Да, жизнь продолжалась. Приходящие со всего света «досточтимые» мужские и «драгоценные» женские письма доказывали, что роман был написан и напечатан не зря. Над странной пьесой «Слепая красавица» Пастернак работал с пастернаковским воодушевлением (И кто знает, что в итоге бы выросло из этого обескураживающе путанного и наивного замысла, как он мог бы измениться, какими побегами прирасти?) А что стихи после января 1959 года не писались, так ведь, во-первых, и прежде случались долгие паузы, а во-вторых, Пастернак никогда «стихами как стихами» особенно не дорожил. И если уж о них речь зашла, то как же не вспомнить о последней строфе «Нобелевской премии»? Но и так, почти у гроба, / Верю я, придет пора — / Силу подлости и злобы / Одолеет дух добра.

Одолеет. Когда пора придет. Только не отменяет концовка (естественная и уверенная? или волевым усилием извлеченная из недавнего, но растоптанного прошлого?) отчаянного зачина Я пропал, как зверь в загоне. / Где-то люди, воля, свет, / А за мною шум погони, / Мне наружу хода нет. И двух надрывно рыдающих строф вставшая на их место «оптимистичная» кода тоже уничтожить не в состоянии. Их в рабочей тетради заклеить можно (что и было сделано), а из жизни не вычеркнешь. Все тесней кольцо облавы / И другому я виной: / Нет руки со мною правой / Друга сердца нет со мной. // А с такой петлей у горла, / Я б хотел еще пока, / Чтобы слезы мне утерла / Правая моя рука.

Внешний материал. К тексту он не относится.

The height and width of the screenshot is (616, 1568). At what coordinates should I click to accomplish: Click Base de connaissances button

Первые признаки смертельного недуга — быстро развившегося рака легких — дали знать о себе в начале апреля 1960 года. Умер Пастернак в ночь с 30 на 31 мая. Автор новейшей биографии полагает, что «механизм его последней роковой болезни» был запущен допросом генерального прокурора. Может быть. А может быть, и нет. После этого садистского акта Пастернак еще здравствовал больше года. С другой стороны, едва не ставший явью разрыв с Ивинской, скандал вокруг «Нобелевской премии», выдворение из Москвы на время визита британского премьера предшествовали прокурорской экзекуции. А письмо Марковой было написано еще раньше. И никакие точные цитаты и справедливые соображения его не перевесят. Одно дело не бояться смерти, другое — ее звать. Пусть и храня верность себе.

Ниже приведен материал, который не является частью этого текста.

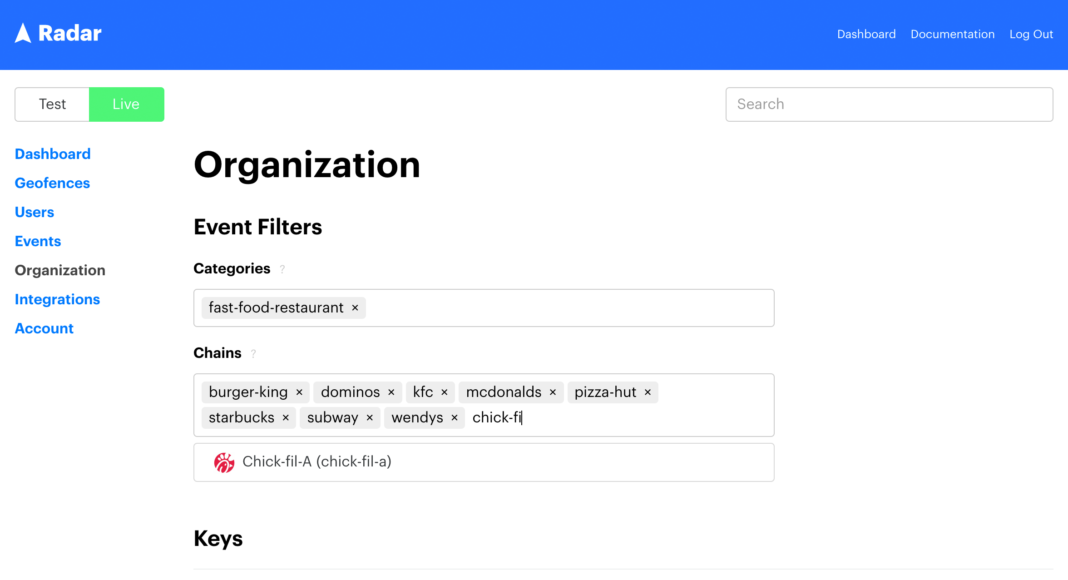Remove the mcdonalds chain tag

(x=553, y=393)
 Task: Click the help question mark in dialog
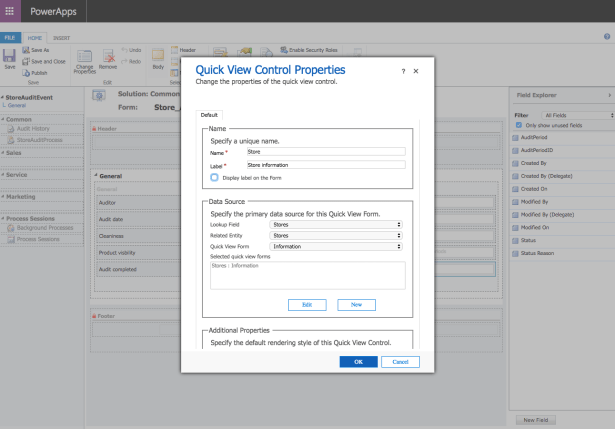click(x=403, y=72)
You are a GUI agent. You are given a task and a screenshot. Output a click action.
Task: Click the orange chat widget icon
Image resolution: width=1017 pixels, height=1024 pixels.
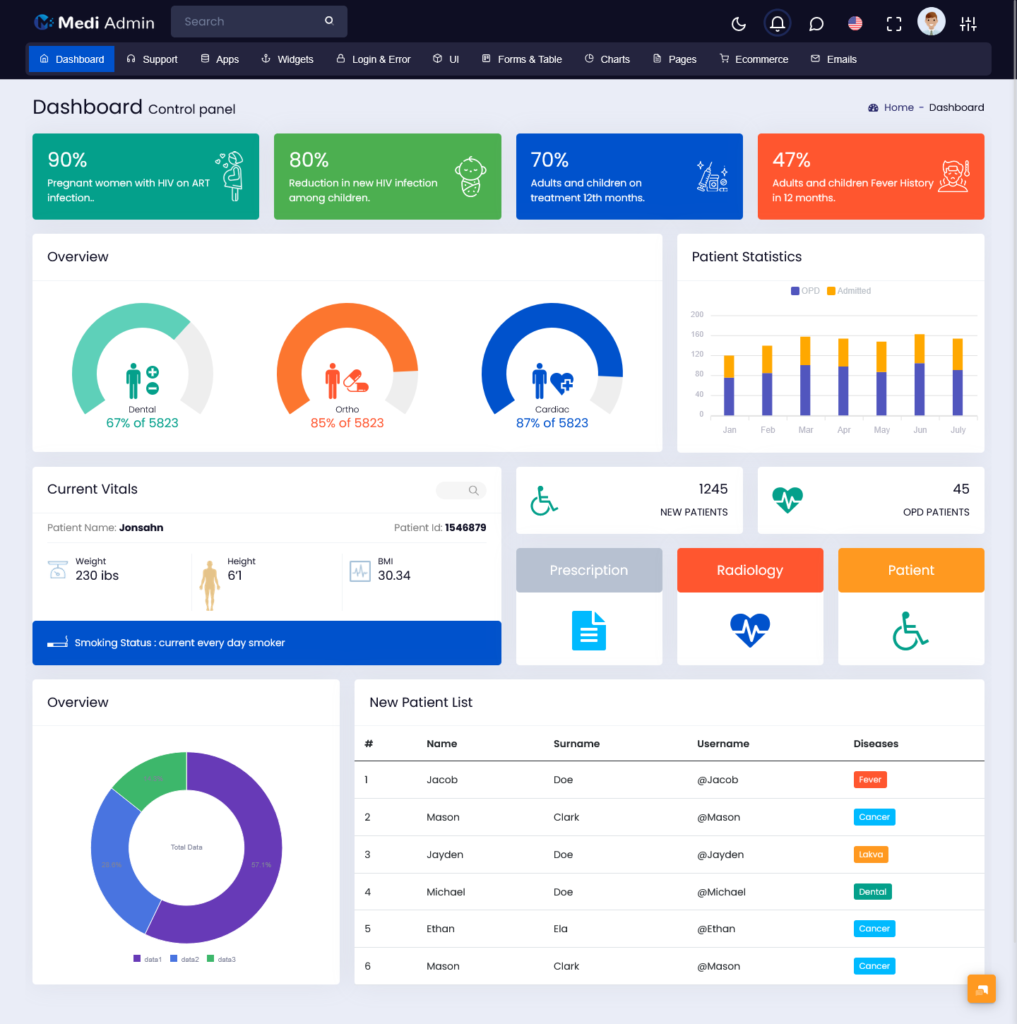pos(981,989)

Да, Пастернак не зря назвал жизнь сестрой и устами своего героя заверил нас, что смерти не будет. Он знал, что такое благодарность и долг и как неразрывно они меж собой связаны. Но и 66-й сонет Шекспира он когда-то перевел не случайно. И когда думаешь об уходе Пастернака (не только о днях мучительной боли, но о полутора «постнобелевских» годах в целом), строка Измучавшись, я умереть хочу… из головы никак не уходит. Как и пушкинское: Мир опустел.